Le mécanisme de la mégalocornée est dû à une anomalie du développement du segment antérieur de l’œil au cours de la période embryonnaire.

Dans les mutations du gène CHRDL1, la ventroptine (antagoniste de BMP-4) est absente. BMP-4 est principalement exprimée dans la rétine antérieure et contrôle le développement du stroma et de l’endothélium cornéens. La perte de ventroptine entraîne une dérépression de la signalisation BMP-4, provoquant une croissance excessive du segment antérieur. L’hypothèse courante est que la fusion incomplète de la cupule optique antérieure conduit à une croissance cornéenne supérieure à la moyenne.

Il existe également une théorie selon laquelle un retard de croissance antérieure de la cupule optique pendant la période embryonnaire serait en cause. Le déplacement postérieur du diaphragme irido-cristallinien et une densité cellulaire endothéliale normale (contrairement à la faible densité observée dans l’étirement cornéen dû au glaucome) soutiennent cette théorie.

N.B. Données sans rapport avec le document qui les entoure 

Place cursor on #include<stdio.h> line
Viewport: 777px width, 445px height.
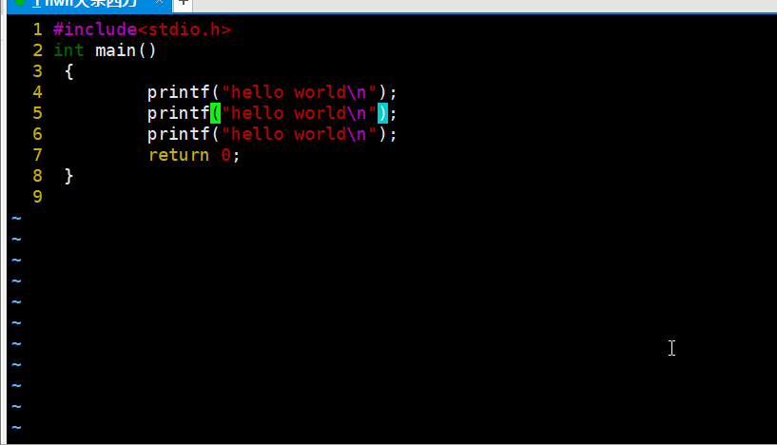click(142, 29)
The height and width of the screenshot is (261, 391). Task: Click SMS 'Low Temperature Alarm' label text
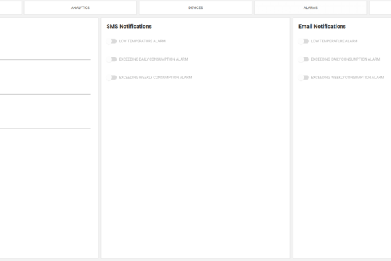click(142, 41)
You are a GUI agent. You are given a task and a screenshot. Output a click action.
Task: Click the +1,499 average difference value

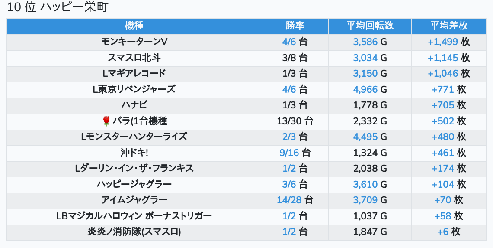click(443, 42)
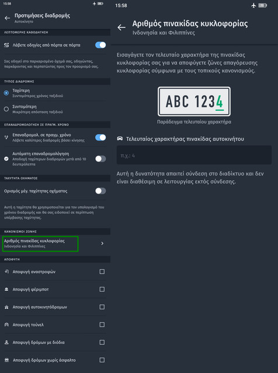This screenshot has width=278, height=373.
Task: Click the highway icon next to Αποφυγή αυτοκινητόδρομων
Action: 6,307
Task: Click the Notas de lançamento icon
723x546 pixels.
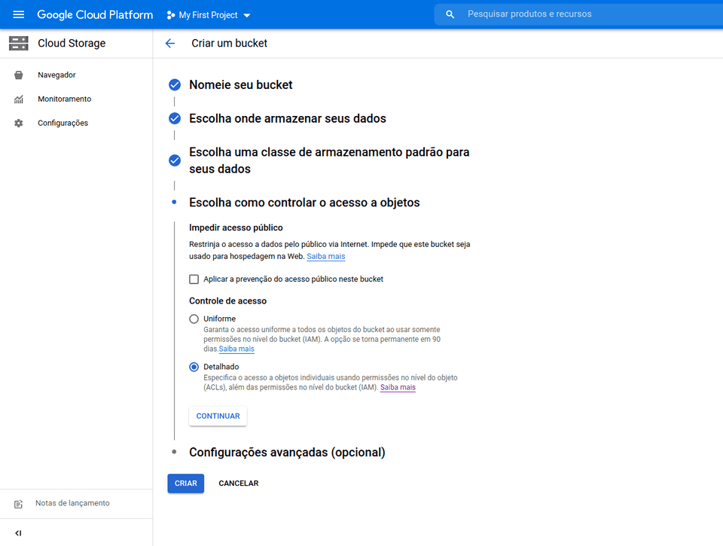Action: pyautogui.click(x=19, y=503)
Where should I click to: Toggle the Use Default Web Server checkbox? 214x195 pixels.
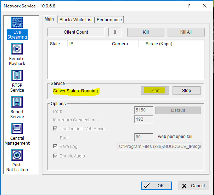point(55,129)
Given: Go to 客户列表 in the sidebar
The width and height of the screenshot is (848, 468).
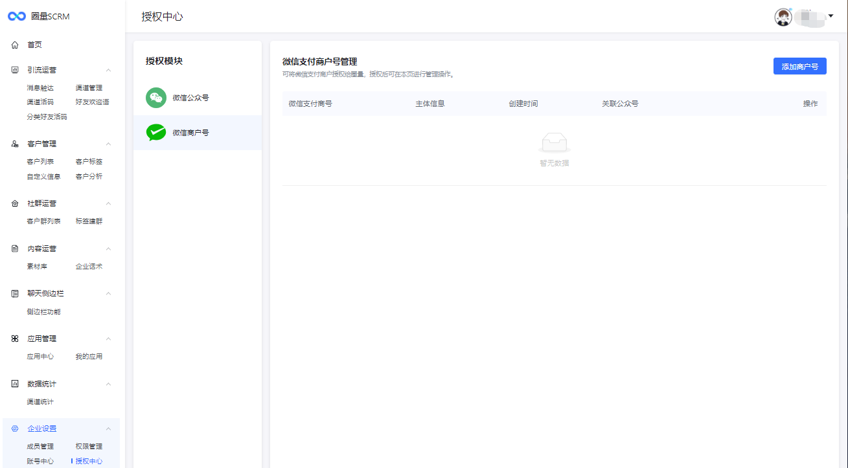Looking at the screenshot, I should coord(40,162).
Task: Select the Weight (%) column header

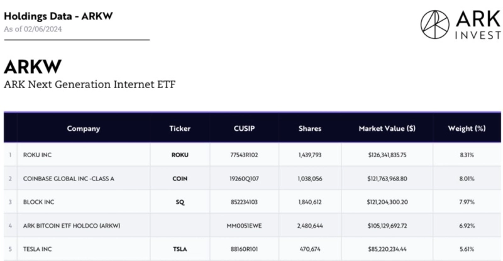Action: point(467,128)
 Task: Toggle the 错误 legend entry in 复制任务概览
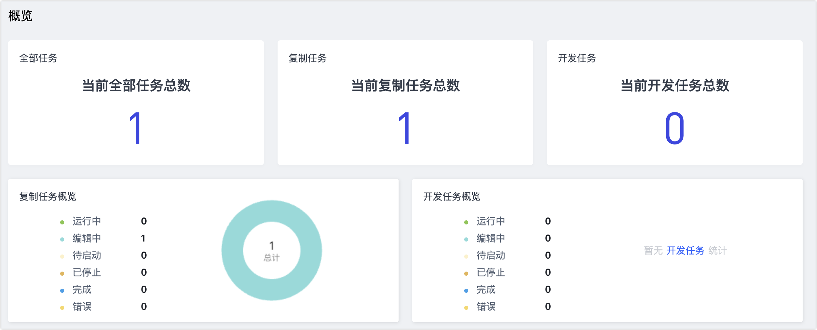pos(83,307)
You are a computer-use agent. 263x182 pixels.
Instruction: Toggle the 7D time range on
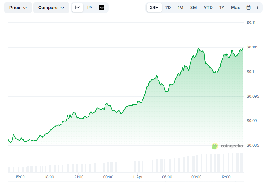pyautogui.click(x=168, y=7)
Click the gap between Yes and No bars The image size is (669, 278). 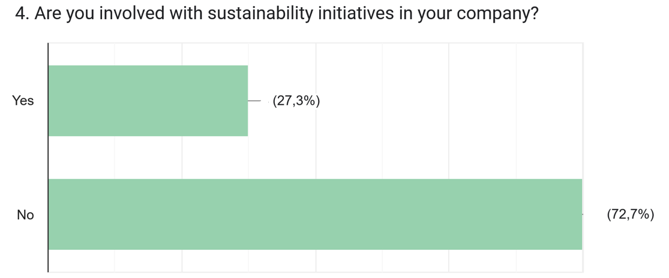pos(300,157)
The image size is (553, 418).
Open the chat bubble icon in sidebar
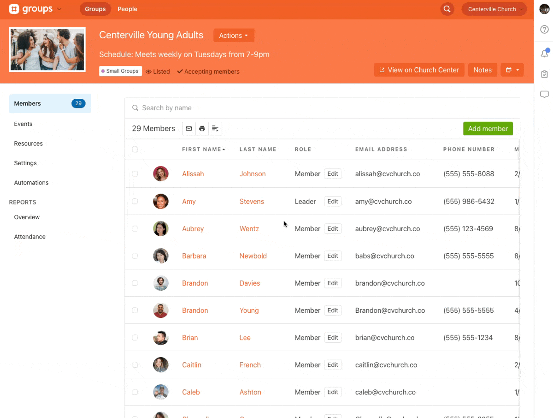pyautogui.click(x=544, y=95)
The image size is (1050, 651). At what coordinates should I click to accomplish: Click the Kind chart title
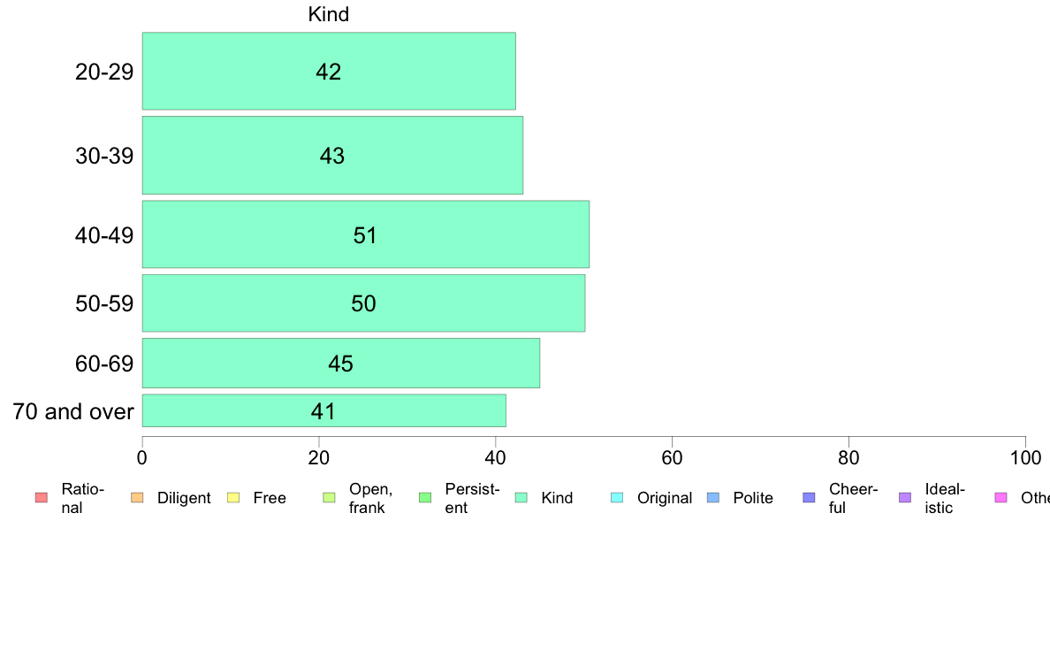pos(328,14)
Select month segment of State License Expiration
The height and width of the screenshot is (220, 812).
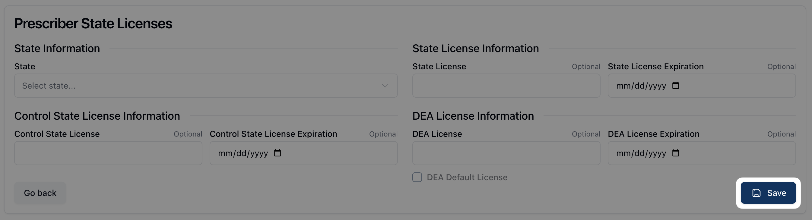623,86
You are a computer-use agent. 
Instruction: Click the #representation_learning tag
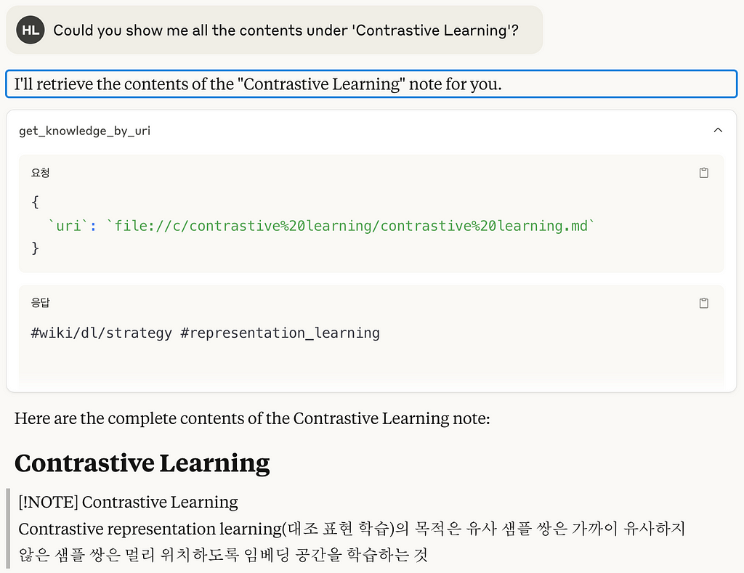(280, 333)
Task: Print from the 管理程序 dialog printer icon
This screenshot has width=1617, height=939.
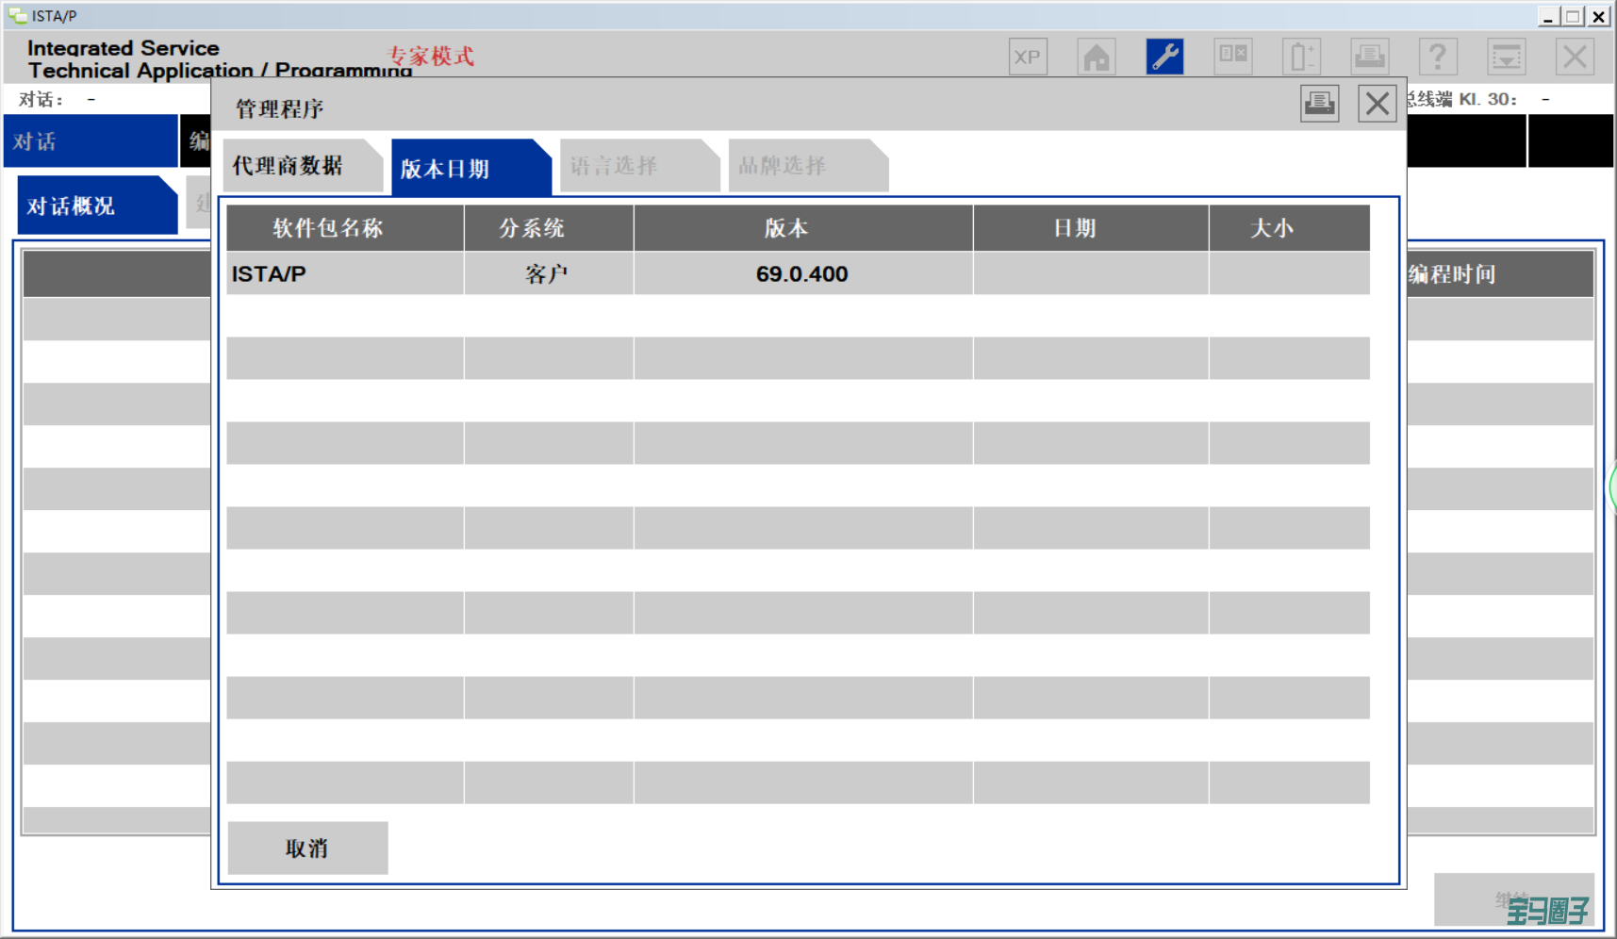Action: 1319,104
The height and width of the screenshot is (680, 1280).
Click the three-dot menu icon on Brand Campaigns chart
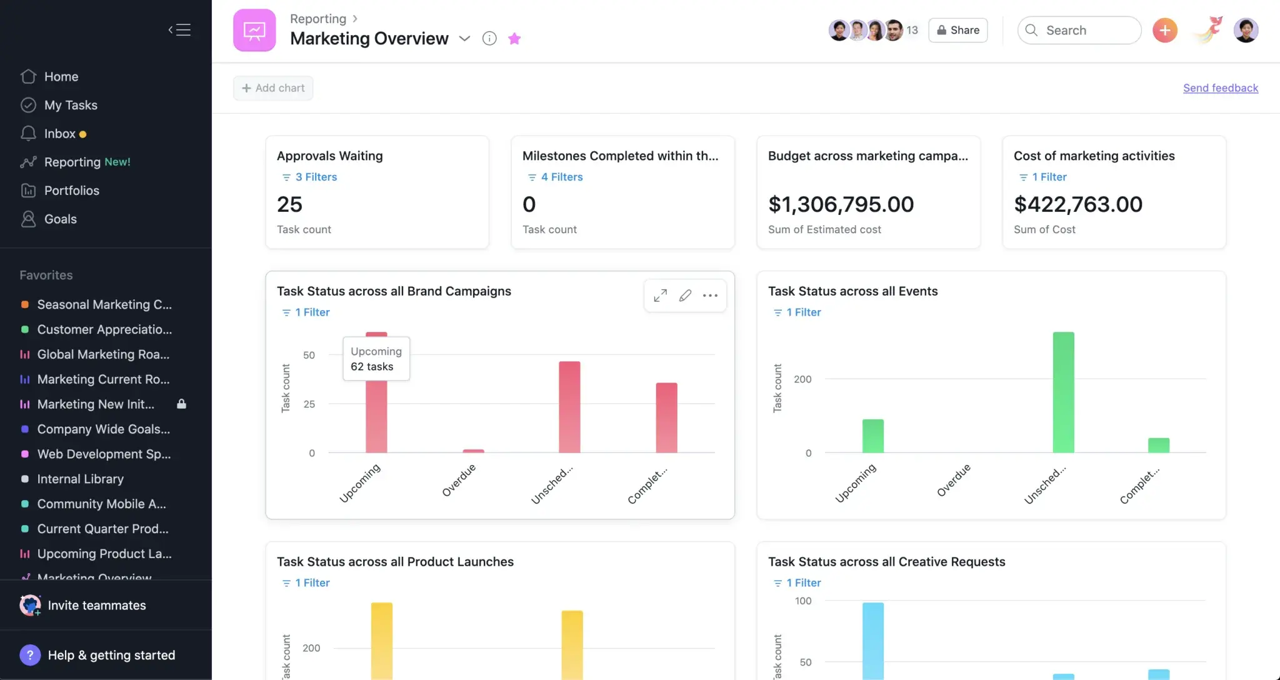point(710,295)
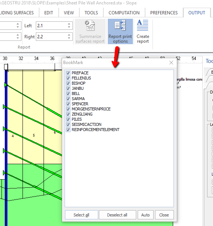The height and width of the screenshot is (226, 213).
Task: Disable the REINFORCEMENTELEMENT bookmark
Action: coord(68,130)
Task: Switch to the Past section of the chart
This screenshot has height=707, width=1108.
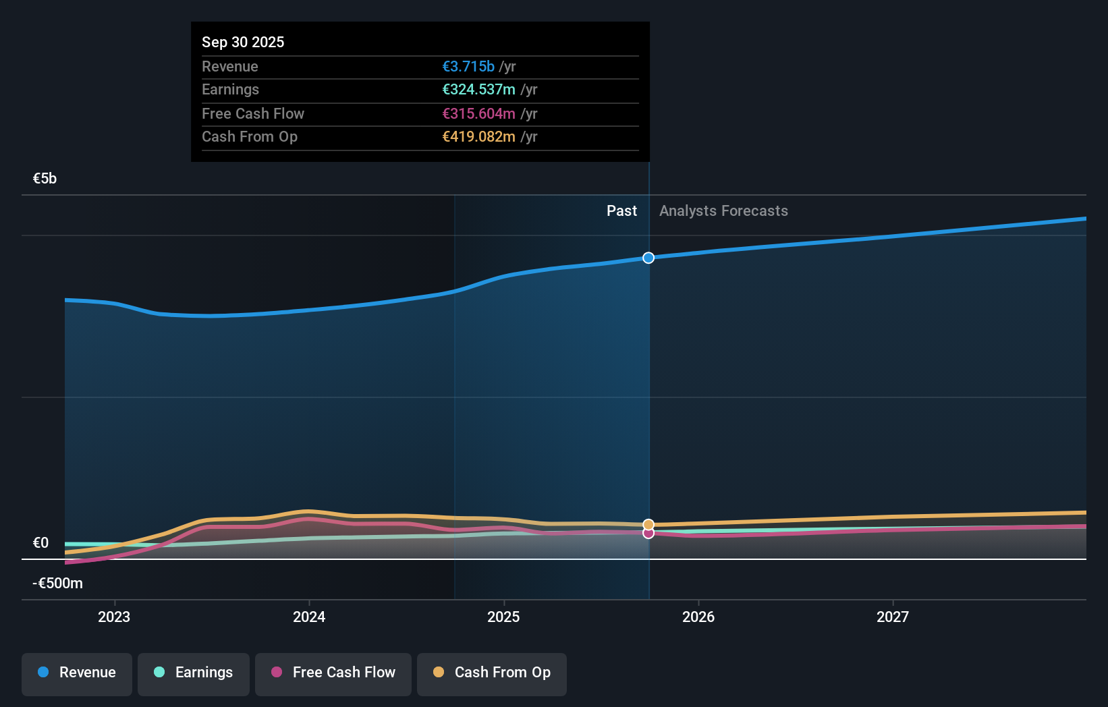Action: click(x=621, y=210)
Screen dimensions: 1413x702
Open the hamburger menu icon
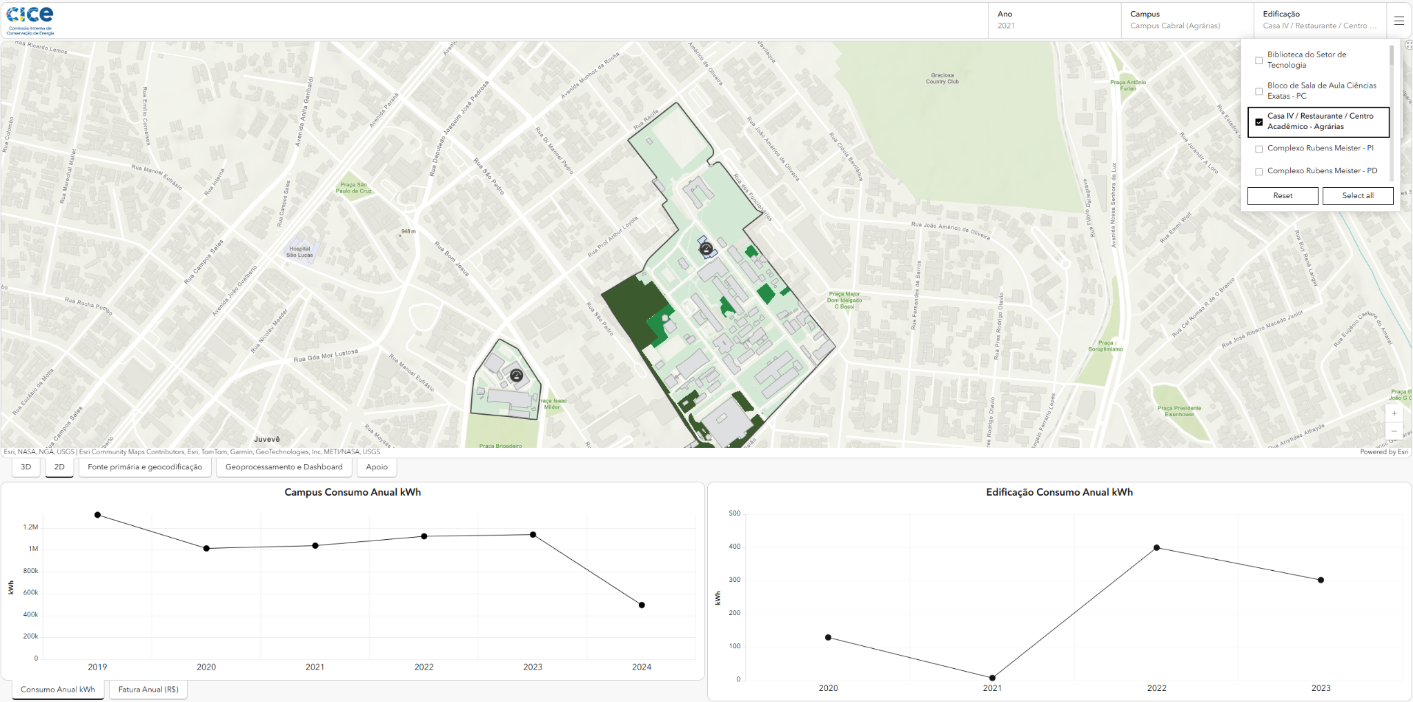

Dans la mégalocornée antérieure, l’élargissement de l’anneau ciliaire est l’essence. La dysplasie du corps ciliaire entraîne un allongement et une fragilisation des zonules, provoquant une instabilité du diaphragme irido-cristallinien. L’étirement de l’iris provoque des défauts de transillumination et augmente la dispersion de pigment dans le trabéculum, prédisposant au glaucome pigmentaire 1).

L’implication du gène POU4F1 dans le développement cornéen a également attiré l’attention ces dernières années. POU4F1 est un facteur de transcription impliqué dans la différenciation des cellules ganglionnaires de la rétine (RGC). Dans des modèles murins, la perte de POU4F1 entraîne un amincissement du stroma cornéen, un approfondissement de la chambre antérieure, un aplatissement de la courbure cornéenne et une désorganisation du collagène. Chez l’homme, une association entre l’haploinsuffisance de POU4F1 due à une délétion 13q21.33-q31.1 et la mégalocornée a été rapportée pour la première fois 5).

Les études cliniques à grande échelle sur la mégalocornée sont rares, et la plupart des connaissances reposent sur des rapports de cas.

Dans les études génétiques, la diversité des gènes responsables de la mégalocornée devient évidente, avec des rapports de mégalocornée dans le syndrome HPMRS4 dû à des mutations PGAP3 2) et des rapports de délétion chromosomique 13q suggérant l’implication du gène POU4F1 dans le développement cornéen 5). Avec la généralisation du séquençage de l’exome entier et du génome entier, l’identification de nouveaux gènes responsables est attendue.

En termes de techniques chirurgicales, la fixation transiridienne verticale intrasclérale des haptiques a été rapportée comme une nouvelle approche pour la fixation du cristallin artificiel dans les yeux avec mégalocornée, et une méthode de fixation stable adaptée aux grands diamètres cornéens a été développée 6).

Les rapports de mégalophtalmie antérieure non familiale 4) montrent la diversité clinique de cette maladie, et l’élucidation des mécanismes pathogéniques indépendants du mode de transmission génétique reste un défi futur.